6. Tulasamma's case (supra) having, in our opinion been decided correctly, the appeal in hand must succeed as the facts in the latter are on all fours with those in the former. Mr. Desai did vehemently argue that this was not so inasmuch as by the decree dated August 18, 1909 the ownership of the land in dispute was vested in Dayalji and Dayabhai sons of Mohanbhai and Motabhai son of Gulabbhai while Bai Vajia was only given the right to possess it for her life-the ownership remaining1 all along in the said three persons, but this argument does not find favour with us. It has to be noted that so long as she lived, Bai Vajia was to have full enjoyment of and complete control over the land, barring any right to alienate it. Such a right was also taken away from the said three persons. The arrangement meant that whatever rights existed in relation to the land during the life-time of Bai Vajia, were exercisable by her alone and by nobody else. Not even the said three persons could deal with the land in any manner whatsover, and if they did, Bai Vajia had the right to have their acts declared null and void during her life-time. After the land was made over to her she became its owner for life although with a limited right and therefore only as a limited owner. Under the decree the land vested in the said three persons only so long as they were not dispossessed of it at the instance of Bai Vajia in accordance with the terms stated therein. As soon as Bai Vajia took possession of the land, no rights of any kind whatsoever in relation thereto remained with them and thus they ceased to be the owners for the span of Bai Vajia's life.

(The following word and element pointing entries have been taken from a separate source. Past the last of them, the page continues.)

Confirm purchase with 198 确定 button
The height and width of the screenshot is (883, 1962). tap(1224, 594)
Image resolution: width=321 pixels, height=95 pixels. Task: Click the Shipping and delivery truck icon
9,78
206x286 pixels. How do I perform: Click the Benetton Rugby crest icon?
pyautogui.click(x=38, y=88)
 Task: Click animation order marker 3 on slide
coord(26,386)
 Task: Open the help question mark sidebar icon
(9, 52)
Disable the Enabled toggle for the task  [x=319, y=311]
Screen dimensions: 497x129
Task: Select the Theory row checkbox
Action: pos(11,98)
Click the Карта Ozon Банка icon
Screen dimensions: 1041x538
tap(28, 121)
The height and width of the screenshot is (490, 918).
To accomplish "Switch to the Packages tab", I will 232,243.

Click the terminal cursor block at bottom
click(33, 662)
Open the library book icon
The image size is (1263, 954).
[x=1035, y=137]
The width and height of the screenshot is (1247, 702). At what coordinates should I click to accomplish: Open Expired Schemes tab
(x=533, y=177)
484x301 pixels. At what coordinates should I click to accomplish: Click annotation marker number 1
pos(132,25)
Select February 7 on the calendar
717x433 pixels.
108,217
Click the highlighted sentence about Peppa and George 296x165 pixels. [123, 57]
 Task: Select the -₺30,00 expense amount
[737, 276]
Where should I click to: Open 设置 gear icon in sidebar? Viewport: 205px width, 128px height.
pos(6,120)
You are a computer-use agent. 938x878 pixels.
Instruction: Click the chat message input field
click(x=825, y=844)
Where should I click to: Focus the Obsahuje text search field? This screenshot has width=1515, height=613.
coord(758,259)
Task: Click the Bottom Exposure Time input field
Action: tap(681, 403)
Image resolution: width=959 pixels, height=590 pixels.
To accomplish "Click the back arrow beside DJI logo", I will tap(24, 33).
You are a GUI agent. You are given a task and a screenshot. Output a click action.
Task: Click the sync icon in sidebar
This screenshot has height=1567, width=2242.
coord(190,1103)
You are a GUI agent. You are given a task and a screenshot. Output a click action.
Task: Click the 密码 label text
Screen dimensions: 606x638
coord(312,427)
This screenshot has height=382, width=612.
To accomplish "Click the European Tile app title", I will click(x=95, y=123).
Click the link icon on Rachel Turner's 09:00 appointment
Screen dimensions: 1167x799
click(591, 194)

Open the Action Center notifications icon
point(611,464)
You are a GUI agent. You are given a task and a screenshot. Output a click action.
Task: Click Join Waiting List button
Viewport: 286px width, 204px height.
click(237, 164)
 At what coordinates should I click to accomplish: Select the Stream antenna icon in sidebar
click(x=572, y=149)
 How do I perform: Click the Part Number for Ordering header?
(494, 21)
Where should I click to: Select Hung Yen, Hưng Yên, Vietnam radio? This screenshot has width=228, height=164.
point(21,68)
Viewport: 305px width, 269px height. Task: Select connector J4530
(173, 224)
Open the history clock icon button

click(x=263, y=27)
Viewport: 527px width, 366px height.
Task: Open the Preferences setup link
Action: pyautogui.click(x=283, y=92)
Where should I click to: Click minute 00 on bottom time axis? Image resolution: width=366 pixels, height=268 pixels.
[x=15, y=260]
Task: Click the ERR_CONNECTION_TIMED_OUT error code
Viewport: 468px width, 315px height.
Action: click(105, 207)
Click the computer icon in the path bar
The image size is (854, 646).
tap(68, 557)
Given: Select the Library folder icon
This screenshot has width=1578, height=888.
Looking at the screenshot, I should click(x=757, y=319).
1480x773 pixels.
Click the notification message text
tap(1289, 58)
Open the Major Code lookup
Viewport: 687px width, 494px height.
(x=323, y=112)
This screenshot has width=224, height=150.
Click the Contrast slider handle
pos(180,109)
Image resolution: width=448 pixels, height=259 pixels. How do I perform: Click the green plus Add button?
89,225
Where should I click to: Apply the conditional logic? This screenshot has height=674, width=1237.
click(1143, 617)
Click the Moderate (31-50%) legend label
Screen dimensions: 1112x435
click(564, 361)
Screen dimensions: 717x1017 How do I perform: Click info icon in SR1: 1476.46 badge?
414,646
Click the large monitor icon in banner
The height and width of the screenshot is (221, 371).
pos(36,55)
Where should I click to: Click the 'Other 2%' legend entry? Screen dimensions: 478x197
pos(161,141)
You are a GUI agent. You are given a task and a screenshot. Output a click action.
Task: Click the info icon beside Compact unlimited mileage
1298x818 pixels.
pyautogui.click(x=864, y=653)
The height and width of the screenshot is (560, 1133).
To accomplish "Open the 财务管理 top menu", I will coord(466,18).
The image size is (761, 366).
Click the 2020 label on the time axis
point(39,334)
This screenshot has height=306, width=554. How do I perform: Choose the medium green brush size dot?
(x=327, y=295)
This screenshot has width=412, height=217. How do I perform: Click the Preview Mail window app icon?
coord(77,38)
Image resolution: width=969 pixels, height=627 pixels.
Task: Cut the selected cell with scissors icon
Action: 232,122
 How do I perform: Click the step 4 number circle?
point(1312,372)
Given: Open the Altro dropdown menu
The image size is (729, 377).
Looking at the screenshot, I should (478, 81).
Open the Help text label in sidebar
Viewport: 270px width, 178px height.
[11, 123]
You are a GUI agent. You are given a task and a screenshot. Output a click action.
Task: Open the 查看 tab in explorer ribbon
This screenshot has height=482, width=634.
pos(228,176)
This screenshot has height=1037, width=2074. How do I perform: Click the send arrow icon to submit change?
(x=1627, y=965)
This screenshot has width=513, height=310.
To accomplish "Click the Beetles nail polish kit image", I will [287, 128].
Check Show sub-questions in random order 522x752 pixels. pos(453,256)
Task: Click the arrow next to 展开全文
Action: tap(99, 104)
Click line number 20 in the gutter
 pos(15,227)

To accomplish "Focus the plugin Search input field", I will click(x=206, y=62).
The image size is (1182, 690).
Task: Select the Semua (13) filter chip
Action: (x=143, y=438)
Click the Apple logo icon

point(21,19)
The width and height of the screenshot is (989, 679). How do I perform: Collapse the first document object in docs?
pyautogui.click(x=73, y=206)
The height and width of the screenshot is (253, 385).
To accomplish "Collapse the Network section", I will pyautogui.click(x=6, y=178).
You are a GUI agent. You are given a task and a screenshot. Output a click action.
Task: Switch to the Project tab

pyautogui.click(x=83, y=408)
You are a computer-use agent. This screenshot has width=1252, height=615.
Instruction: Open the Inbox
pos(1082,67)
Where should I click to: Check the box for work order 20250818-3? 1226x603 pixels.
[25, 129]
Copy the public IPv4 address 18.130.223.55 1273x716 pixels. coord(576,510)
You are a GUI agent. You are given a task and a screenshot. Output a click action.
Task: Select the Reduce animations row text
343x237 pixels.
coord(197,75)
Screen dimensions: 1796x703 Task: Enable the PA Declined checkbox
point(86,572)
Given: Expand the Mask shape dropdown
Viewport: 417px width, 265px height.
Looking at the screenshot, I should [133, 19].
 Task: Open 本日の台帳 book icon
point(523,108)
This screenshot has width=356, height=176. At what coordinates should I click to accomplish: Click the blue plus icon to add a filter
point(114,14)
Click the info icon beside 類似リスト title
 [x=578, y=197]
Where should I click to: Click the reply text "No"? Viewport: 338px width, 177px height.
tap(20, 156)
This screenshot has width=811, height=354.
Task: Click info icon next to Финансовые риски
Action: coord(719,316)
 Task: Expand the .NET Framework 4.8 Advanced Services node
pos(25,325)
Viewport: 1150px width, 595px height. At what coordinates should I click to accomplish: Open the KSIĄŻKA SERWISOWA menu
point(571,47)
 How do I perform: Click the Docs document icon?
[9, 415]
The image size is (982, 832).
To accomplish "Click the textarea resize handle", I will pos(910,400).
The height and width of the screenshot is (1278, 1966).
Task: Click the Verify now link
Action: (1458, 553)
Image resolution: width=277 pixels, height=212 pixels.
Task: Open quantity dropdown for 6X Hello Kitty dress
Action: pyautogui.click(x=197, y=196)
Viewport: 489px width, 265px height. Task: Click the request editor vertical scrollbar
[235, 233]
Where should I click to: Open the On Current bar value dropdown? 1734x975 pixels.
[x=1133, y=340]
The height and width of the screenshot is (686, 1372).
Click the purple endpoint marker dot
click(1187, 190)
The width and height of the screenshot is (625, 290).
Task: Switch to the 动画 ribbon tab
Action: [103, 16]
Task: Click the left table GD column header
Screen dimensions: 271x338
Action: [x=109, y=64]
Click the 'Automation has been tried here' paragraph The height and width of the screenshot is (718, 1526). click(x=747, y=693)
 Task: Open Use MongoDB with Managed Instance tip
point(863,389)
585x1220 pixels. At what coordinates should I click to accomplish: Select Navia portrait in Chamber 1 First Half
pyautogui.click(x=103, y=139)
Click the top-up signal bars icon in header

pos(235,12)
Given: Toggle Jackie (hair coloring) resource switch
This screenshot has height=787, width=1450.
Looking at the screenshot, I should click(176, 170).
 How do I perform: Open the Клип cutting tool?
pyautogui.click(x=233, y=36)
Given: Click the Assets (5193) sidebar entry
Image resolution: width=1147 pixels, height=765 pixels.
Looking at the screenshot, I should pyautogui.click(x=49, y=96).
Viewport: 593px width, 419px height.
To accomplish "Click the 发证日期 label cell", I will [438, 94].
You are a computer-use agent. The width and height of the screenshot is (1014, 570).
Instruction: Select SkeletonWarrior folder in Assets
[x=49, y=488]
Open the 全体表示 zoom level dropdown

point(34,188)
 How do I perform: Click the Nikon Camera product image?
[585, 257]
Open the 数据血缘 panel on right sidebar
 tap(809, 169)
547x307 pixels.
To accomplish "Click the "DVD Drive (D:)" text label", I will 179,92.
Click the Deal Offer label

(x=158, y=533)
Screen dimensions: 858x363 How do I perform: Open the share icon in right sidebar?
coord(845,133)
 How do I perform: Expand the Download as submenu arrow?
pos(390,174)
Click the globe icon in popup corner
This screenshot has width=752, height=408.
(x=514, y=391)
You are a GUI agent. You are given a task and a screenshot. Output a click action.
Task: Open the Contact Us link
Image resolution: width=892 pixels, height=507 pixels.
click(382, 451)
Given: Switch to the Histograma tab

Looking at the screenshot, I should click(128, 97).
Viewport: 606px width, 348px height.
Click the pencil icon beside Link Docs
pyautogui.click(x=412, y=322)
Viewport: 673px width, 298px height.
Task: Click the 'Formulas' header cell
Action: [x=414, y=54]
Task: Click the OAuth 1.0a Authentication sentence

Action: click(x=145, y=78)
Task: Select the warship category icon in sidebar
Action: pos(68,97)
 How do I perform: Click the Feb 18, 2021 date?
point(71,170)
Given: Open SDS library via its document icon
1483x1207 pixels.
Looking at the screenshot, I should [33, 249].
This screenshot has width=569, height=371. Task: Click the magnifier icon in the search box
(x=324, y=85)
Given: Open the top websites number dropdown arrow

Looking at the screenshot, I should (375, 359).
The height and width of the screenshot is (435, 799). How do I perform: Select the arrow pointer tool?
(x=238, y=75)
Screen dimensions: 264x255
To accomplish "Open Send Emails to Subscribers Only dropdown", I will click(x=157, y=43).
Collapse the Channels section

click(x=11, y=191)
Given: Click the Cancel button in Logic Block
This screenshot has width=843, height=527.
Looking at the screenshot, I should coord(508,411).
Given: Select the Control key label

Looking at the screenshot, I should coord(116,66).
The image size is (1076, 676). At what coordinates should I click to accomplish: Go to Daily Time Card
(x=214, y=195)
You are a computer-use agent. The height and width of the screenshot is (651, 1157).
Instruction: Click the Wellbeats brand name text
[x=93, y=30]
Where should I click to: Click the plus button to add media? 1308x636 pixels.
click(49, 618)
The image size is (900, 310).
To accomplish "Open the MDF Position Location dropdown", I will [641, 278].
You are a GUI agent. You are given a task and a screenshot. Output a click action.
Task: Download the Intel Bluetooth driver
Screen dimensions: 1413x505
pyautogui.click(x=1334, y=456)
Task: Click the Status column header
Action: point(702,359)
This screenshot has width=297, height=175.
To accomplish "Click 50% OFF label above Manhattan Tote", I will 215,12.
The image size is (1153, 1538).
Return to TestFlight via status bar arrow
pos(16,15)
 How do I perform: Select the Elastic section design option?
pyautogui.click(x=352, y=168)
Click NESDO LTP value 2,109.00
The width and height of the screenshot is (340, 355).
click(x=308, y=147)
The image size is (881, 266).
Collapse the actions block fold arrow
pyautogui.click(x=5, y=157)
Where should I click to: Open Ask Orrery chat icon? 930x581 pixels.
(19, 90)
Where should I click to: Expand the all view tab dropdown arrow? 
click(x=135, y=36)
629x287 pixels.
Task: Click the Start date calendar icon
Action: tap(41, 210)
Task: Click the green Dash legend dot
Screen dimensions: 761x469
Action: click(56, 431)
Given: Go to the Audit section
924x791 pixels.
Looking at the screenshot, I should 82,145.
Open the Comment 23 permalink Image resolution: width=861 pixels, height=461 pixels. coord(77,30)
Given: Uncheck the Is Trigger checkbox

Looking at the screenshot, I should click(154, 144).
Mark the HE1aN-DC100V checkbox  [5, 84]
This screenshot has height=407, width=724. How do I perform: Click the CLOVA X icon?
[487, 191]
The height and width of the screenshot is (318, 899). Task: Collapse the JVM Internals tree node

7. Following Tulsamma's case we hold that Bai Vajia became a full owner of the land in dispute under the provisions of Sub-section (1) of Section 14 of the Act and that Sub-section (2) thereof has no application to her case, the land having been given to her as a limited owner and in recognition of her pre-existing right against property. In the result therefore, the appeal succeeds and is accepted. The judgment and the decree of the High Court are set aside and the suit giving rise to this appeal is' dismissed. In the circumstances of the case, however, we leave the parties to bear their own costs throughout.